Source document
We use the nematode C. elegans as a model organism to understand basic aspects of biology. We focus on how genetic information is preserved. We also use C. elegans to understand how organisms react to stress.

Post-Doctoral Researchers

Despite of its simplicity, C. elegans is a multicellular organism that shares many fundamental genetic programs with humans. Thus many results obtained in the C. elegans system are likely to be applicable to mammalian systems. Our studies on C. elegans are facilitated by the simplicity of the organism at the developmental and anatomical level, by the ease of its maintenance, as well as by the power of forward and reverse genetic procedures.
We study how DNA double-strand breaks (DSBs) are repaired. While erroneous DSBs are very toxic, organisms naturally generate DSBs during meiosis. Meiosis, which is understudied especially in animals, is a specialized series of cell divisions, where diploid cells are reduced to haploid gametes. During meiosis, DSB processing by recombination is required for generating genetic diversity and for transiently linking homologous chromosomes to facilitate ordered chromosome segregation.

Our major research focus is on the metabolism of Holliday Junctions (HJs). These are critically important cruciform DNA intermediates formed during homologous recombination. While HJ ‘resolving enzymes’ that symmetrically cut these structures were first discovered in phage and bacteria >30 years ago, such resolving enzymes were only recently found in animals. My group independently discovered one such enzyme, GEN-1, and we showed that gen-1 mutants are defective in DNA double-strand break repair and DNA damage signalling. We collaborate with David Lilley who focuses on the molecular mechanisms of GEN 1 function. We found that meiotic recombination requires redundant HJ resolution pathways facilitated by combinations of structure specific nucleases. We are studying how these nuclease affect recombination in meiosis and how the maintain genome stability in somatic cells.

What is required
Answer these from the C. elegans research text:
1. Besides how genetic information is preserved, what does the group use C. elegans to understand?
2. During meiosis, diploid cells are reduced to what?
3. Who does the group collaborate with on GEN-1?

Available data
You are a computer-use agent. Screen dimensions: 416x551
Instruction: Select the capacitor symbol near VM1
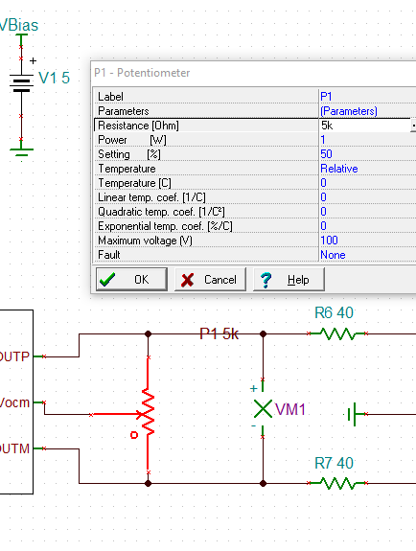[x=354, y=414]
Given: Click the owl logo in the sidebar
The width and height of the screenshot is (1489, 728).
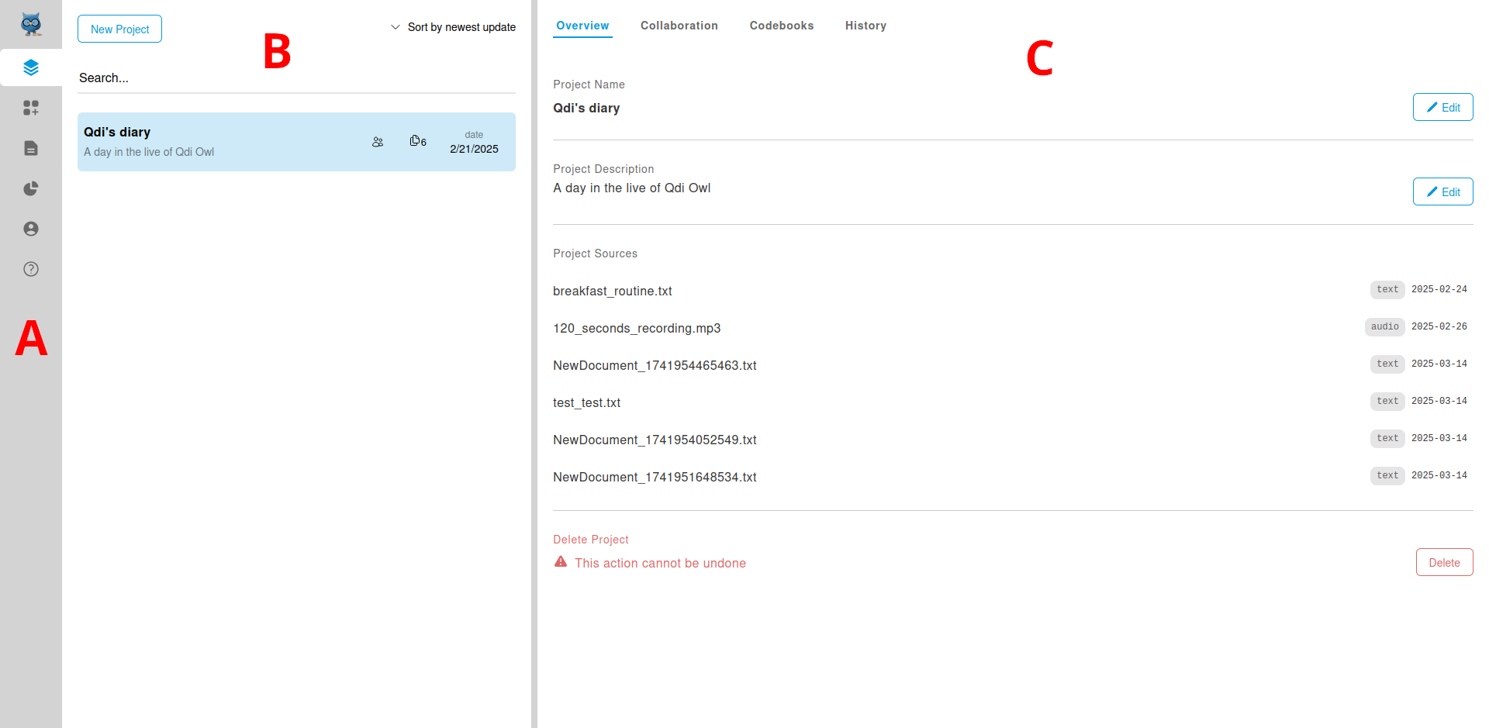Looking at the screenshot, I should pyautogui.click(x=31, y=24).
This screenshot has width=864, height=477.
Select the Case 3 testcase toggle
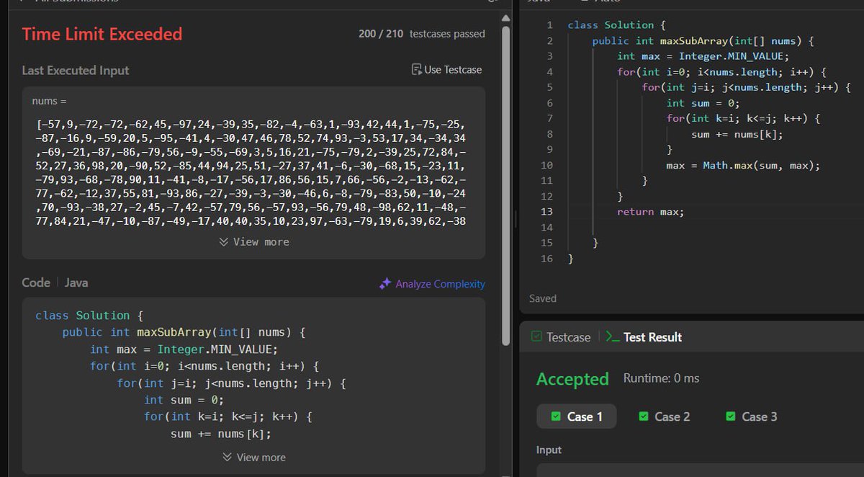[x=750, y=416]
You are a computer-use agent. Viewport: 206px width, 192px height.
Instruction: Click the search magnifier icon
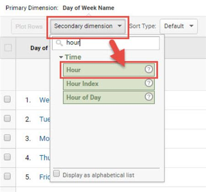59,43
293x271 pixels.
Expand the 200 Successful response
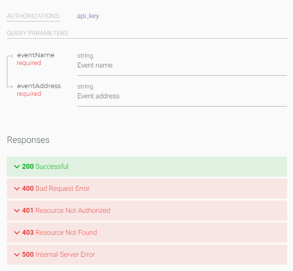[147, 166]
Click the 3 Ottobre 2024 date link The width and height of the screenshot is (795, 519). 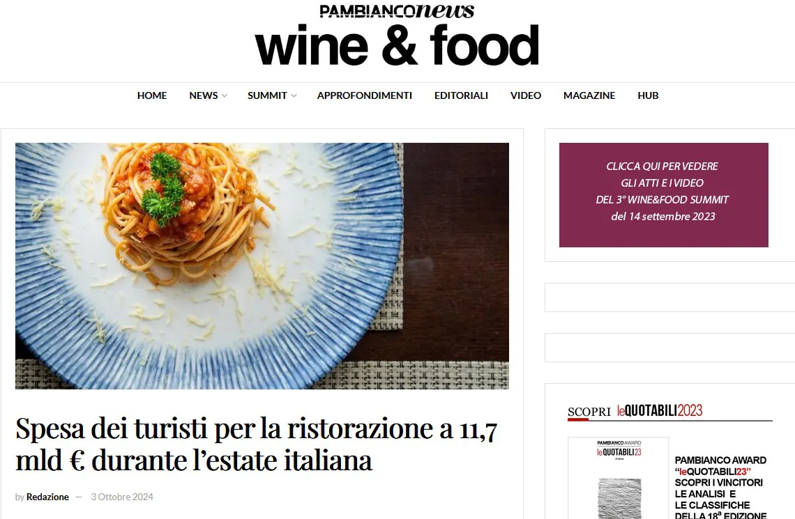122,497
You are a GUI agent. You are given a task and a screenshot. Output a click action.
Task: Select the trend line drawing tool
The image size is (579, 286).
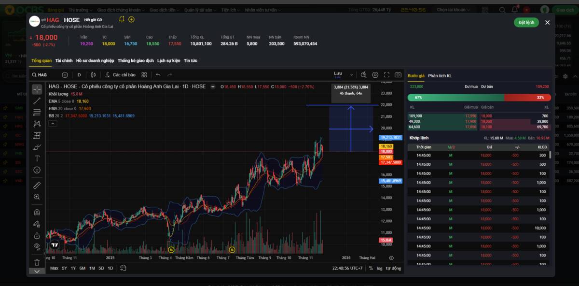pyautogui.click(x=37, y=101)
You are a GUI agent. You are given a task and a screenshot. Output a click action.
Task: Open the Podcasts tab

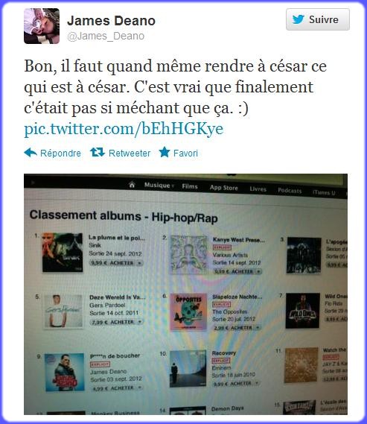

Response to this task
1. How organisms react to stress
2. Haploid gametes
3. David Lilley